12 comments posted: Thursday, May 12th, 2022

Wish I could forget what I seen!!

Dday was the day my life changed forever. That day I caught my H sexting his AP in the garage. He feel asleep( loaded on xanax) while texting her. As walked in to see what he was doing, I seen he was asleep and walked over to wake him when his phone got a message. I picked up his phone from his lap and my world literally crumbled. When I realized who he was texting ( my friend/neighbor. His friends wife), I felt even more shattered. The messages I seen were very graphic. They were very sexual. Today I struggle with trying to forget these messages. How do I stop letting these messages haunt me?

6 comments posted: Wednesday, May 11th, 2022

Compartmentalize or Monogamous Infidel?

My Hs A was with a friend/ neighbor. We both knew his AP and her H since we were kids. When the AP and her H moved next door to us, I never would have thought this would happen. Especially because my H always said how he hated how his AP acted before the A. Anyway, ny Hs A lasted 3 months. The day it became sexual was the day my H cut it off.( He says he felt gross after sex and didn't want to continue.)
I have did alot of reading about compartmentalizion and Monogamous infidels. I'm trying to figure out how my H was able to have an A right under my nose. We all used to hang out with each other so I cannot comprehend how he didn't feel guilty while in his A. How was my H able to be around me, his AP and her H ( his friend)? Did my H compartmentalize or did my H detach from me? It literally makes me sick how many times I think back to us all just hanging out and not knowing what was happening. How was it so easy for my H to not only betray me but also betray a childhood friend is his? How am I ever going to be able to respect him after this double betrayal?

3 comments posted: Wednesday, May 11th, 2022

Before you were caught?

Wayward,

This question is for the WSs that were caught instead of confessing.
What changed immediately after being caught?
How did your thinking change after DDay?
Did your spouses feelings even matter to you before you were caught?

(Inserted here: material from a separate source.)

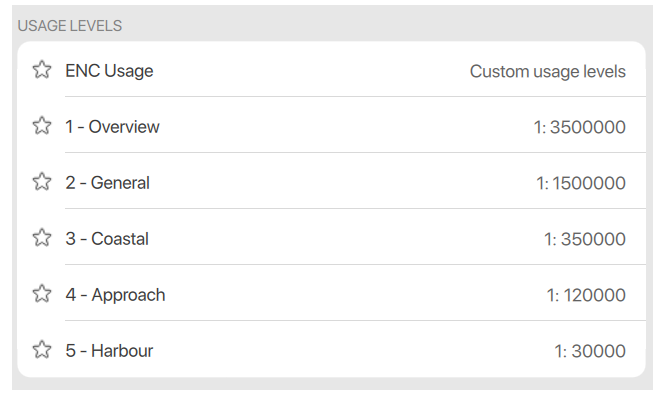Select the ENC Usage row label
The image size is (654, 399).
pos(109,71)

4 comments posted: Wednesday, May 11th, 2022

Still waiting on full disclosure after 2 years

After 2 years, there so still so many things I don't know about my H affair. Most questions are answered with I DONT REMEMBER or I DONT KNOW.
For example, I still don't know how long his A truly lasted for. I still don't know how often they talked. I still don't know when they had sex. I still don't know how often they sexted. I still don't know anything they talked about. I still don't know how he acted so normal all while cheating with a neighbor/friend. I still have so many unanswered questions and I'm starting to believe I will never get answers. When I try to get answers, he either gets angry or says he doesn't want to talk or makes excuses for why he cannot give me the answers I need. I dont feel like I will ever heal.
My H also hasn't Don anything to dig deep, he doesn't ask about my pain. When he sees me in pain, he runs and avoids me and never ever brings it up later. Ypu avoids everything at all cost. He hasn't seen a counselor. He hasn't done any of the work. He won't even sit me with while I'm in pain. He has never once in 2 years comforted me while I was balling crying. He has never once initiated a conversation about his A. He doesn't ask me how I'm feeling on a daily. And every time I ask why he didn't read the book or the article, he says I JUST BEEN SO BUSY, I PROMISE TO DO IT SOON but never does. He's clueless about the real work its going to take to reconcile. He's clueless to the trauma I live with daily. He doesn't ever want to talk. He doesn't know how to talk. When I do get a chance to express my pain, I get nothing but SILENCE from him. Complete silence. I dont feel loved or even cared for. I keep holding on hoping to God something will change but after 2 years of no progress, I'm thinking it may be time to move on. I waited this long because I love my H so much and I wanted nothing more than to still be with him. He clearly doesn't see reconciliation as a gift. I have tried to get him to read, to talk, to see a counselor but he never seems to have the "time". It feels like a slap in the face every time I think of the effort he put into his A. He says he loves me but if he truly did love me, I would get even more effort than he gave her. I feel like my world is about to end and there's nothing I can do about it. Can someone please give me some advice because I'm so lost and numb. I need things to change now. I have suffered long enough. I deserve better.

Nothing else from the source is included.